• What is expected
Take every record and write it out again exactly, with no images included.
Records supplied Block Start
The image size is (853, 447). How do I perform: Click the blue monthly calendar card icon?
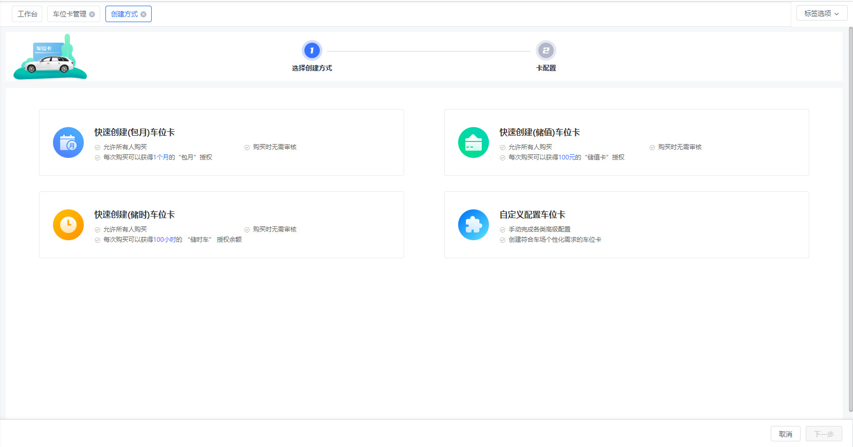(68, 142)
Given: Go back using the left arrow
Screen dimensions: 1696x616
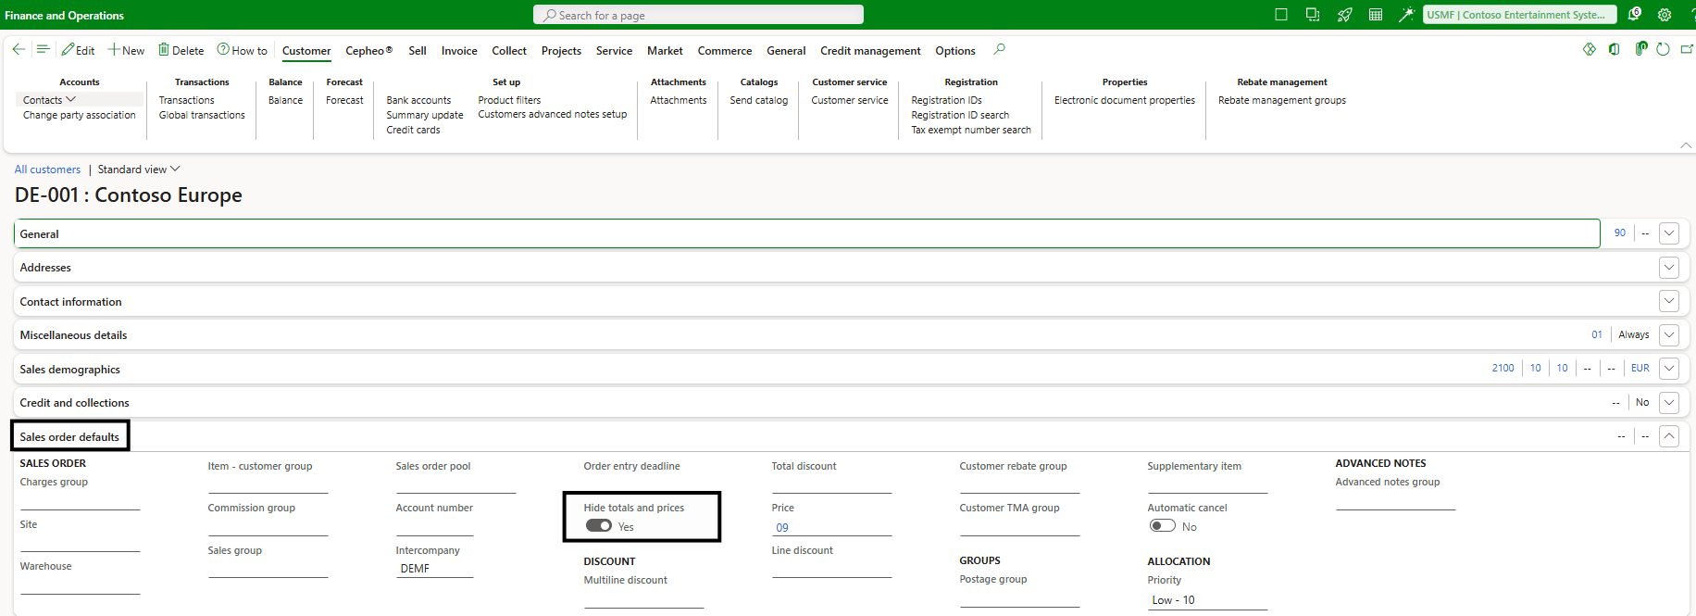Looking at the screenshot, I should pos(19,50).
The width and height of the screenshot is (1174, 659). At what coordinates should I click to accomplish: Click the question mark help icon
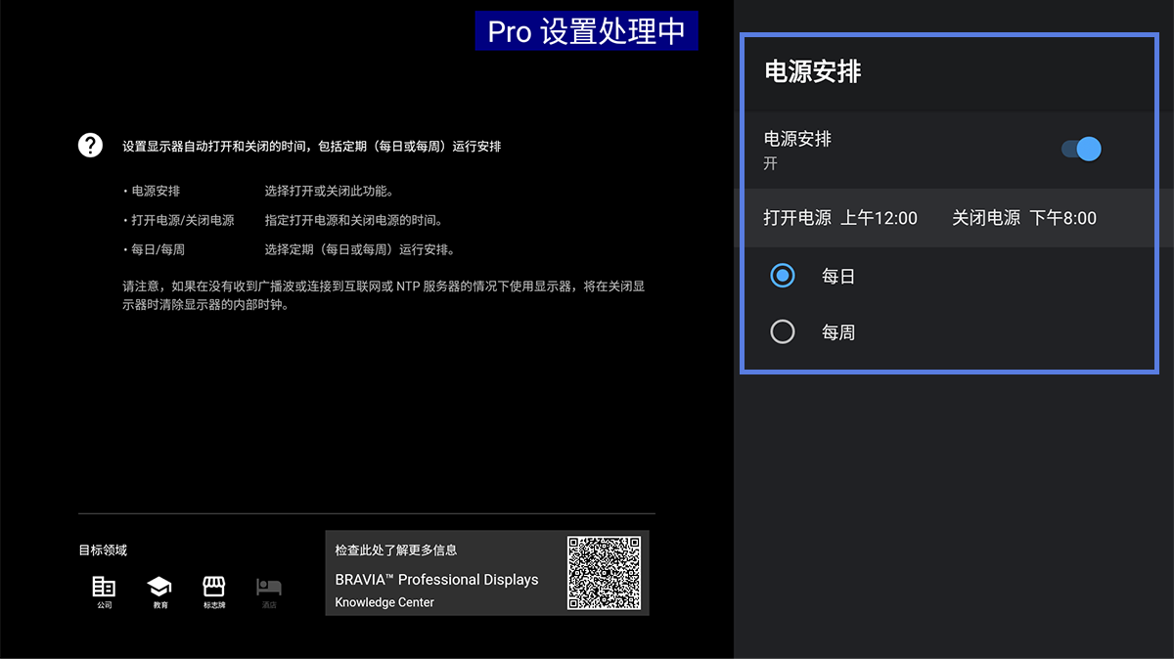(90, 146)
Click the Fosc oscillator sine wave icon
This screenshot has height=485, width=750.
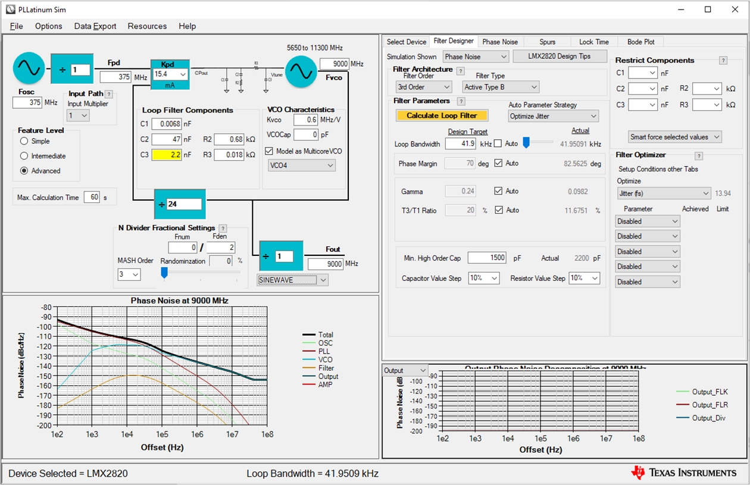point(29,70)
Records supplied Block End
• Your response
The image size is (853, 447). How do I perform: Click the blue monthly calendar card icon?
(68, 142)
Given: Go back using the left arrow
Screen dimensions: 1696x616
Looking at the screenshot, I should pos(19,50).
The width and height of the screenshot is (1174, 659). At what coordinates should I click to accomplish: Click the question mark help icon
(90, 146)
Click the Fosc oscillator sine wave icon
This screenshot has height=485, width=750.
point(29,70)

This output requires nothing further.